**Record set**
--*--
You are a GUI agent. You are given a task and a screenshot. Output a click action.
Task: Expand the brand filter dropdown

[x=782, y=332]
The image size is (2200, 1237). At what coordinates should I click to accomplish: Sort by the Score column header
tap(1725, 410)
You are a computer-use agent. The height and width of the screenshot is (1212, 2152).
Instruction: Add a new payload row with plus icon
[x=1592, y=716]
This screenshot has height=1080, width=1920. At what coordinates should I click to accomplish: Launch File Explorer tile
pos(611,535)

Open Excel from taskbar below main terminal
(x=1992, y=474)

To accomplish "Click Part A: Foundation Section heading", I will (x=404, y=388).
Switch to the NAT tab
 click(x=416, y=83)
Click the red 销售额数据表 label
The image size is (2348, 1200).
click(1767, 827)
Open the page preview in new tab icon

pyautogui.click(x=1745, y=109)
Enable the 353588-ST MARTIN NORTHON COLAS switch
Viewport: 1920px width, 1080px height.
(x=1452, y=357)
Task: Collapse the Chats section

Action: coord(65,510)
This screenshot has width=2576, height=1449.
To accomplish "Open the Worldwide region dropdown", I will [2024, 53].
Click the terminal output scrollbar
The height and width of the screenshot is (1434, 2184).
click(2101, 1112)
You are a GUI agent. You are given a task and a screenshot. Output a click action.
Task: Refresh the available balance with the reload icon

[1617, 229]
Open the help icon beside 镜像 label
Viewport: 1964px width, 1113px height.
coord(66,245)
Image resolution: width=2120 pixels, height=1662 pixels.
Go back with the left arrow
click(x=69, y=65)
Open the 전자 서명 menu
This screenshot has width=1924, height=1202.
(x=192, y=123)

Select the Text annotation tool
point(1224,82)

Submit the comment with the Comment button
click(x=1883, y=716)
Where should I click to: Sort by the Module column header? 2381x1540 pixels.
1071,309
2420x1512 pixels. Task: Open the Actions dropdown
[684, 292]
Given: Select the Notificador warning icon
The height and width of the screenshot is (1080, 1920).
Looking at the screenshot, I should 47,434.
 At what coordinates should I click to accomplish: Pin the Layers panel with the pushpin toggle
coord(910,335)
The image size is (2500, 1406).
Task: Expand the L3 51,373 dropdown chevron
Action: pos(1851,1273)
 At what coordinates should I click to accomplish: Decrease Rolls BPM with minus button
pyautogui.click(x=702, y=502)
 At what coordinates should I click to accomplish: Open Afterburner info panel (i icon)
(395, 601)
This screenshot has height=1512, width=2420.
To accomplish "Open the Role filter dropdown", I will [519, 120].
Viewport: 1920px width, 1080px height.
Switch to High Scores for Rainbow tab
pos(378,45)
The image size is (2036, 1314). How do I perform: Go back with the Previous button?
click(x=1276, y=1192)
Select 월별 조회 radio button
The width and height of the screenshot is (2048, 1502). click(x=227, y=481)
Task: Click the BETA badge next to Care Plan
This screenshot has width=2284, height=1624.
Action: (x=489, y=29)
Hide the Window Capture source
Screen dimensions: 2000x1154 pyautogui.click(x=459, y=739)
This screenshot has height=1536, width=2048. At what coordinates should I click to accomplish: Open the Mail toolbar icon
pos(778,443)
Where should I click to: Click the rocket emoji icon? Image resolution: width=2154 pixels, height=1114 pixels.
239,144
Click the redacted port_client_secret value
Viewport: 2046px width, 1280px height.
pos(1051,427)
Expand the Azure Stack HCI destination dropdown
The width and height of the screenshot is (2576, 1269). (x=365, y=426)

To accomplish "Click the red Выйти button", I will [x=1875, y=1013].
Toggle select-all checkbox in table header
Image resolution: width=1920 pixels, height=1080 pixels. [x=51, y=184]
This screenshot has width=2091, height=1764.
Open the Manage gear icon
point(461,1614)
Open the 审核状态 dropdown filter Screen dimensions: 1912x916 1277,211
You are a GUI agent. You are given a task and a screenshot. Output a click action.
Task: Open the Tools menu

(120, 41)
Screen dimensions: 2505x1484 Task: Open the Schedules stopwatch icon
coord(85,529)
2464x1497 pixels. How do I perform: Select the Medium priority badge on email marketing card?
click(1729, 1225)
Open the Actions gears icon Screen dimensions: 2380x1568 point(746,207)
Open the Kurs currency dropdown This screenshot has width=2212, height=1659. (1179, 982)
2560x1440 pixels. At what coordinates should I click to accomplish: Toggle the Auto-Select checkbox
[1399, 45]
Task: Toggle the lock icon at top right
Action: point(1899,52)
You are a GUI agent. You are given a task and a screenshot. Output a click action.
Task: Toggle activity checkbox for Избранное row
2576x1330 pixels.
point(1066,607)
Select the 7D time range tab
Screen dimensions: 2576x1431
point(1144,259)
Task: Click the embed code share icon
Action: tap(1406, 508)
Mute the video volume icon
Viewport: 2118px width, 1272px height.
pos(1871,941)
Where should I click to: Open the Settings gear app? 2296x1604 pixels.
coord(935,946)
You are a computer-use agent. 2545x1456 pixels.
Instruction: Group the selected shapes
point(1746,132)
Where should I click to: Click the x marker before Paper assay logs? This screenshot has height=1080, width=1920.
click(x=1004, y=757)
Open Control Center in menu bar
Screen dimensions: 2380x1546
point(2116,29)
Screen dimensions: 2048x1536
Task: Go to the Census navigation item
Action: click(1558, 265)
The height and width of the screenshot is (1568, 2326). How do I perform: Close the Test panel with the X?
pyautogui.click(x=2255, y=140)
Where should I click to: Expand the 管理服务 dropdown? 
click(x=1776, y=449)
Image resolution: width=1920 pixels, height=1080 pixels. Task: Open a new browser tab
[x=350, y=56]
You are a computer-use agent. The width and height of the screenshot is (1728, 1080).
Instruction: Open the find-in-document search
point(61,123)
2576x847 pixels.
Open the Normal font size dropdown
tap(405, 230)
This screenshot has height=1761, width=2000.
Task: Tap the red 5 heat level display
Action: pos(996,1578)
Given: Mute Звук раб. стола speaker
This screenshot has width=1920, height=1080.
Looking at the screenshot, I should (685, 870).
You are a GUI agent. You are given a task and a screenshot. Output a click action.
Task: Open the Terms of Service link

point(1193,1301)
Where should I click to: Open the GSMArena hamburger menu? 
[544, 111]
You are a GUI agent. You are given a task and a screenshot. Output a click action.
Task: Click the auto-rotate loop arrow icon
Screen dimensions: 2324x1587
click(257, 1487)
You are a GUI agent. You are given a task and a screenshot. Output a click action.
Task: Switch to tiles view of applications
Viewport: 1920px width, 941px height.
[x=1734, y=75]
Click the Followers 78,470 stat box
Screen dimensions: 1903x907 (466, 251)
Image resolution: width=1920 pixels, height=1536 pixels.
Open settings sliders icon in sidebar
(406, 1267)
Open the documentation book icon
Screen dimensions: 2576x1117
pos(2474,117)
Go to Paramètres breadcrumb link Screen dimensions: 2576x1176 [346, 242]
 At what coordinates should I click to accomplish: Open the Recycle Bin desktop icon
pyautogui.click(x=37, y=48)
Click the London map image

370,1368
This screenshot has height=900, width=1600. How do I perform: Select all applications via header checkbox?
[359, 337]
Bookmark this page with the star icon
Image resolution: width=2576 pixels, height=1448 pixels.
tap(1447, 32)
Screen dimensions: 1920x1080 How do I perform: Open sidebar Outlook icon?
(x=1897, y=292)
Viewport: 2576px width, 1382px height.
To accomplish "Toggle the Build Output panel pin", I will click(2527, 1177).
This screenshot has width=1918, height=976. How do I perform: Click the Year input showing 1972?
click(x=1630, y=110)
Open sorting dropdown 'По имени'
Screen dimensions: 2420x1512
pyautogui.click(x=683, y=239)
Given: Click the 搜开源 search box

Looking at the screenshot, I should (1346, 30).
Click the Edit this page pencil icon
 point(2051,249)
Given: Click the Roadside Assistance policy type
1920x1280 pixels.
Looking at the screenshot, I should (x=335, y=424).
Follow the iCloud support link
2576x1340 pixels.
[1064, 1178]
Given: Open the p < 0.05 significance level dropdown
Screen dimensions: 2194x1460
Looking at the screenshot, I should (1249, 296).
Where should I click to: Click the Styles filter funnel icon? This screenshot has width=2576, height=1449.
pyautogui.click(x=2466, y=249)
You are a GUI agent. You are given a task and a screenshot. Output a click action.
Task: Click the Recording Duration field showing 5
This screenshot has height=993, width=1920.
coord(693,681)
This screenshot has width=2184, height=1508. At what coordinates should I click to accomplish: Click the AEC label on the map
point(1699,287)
--*--
**The problem**
In the records above, find each line holding "computer" and copy it.

**Solution to the exercise**
You are a computer-use agent. The height and width of the screenshot is (1212, 2152).
You are a computer-use agent. 2545x1456 pixels.
You are a computer-use agent. The width and height of the screenshot is (1728, 1080).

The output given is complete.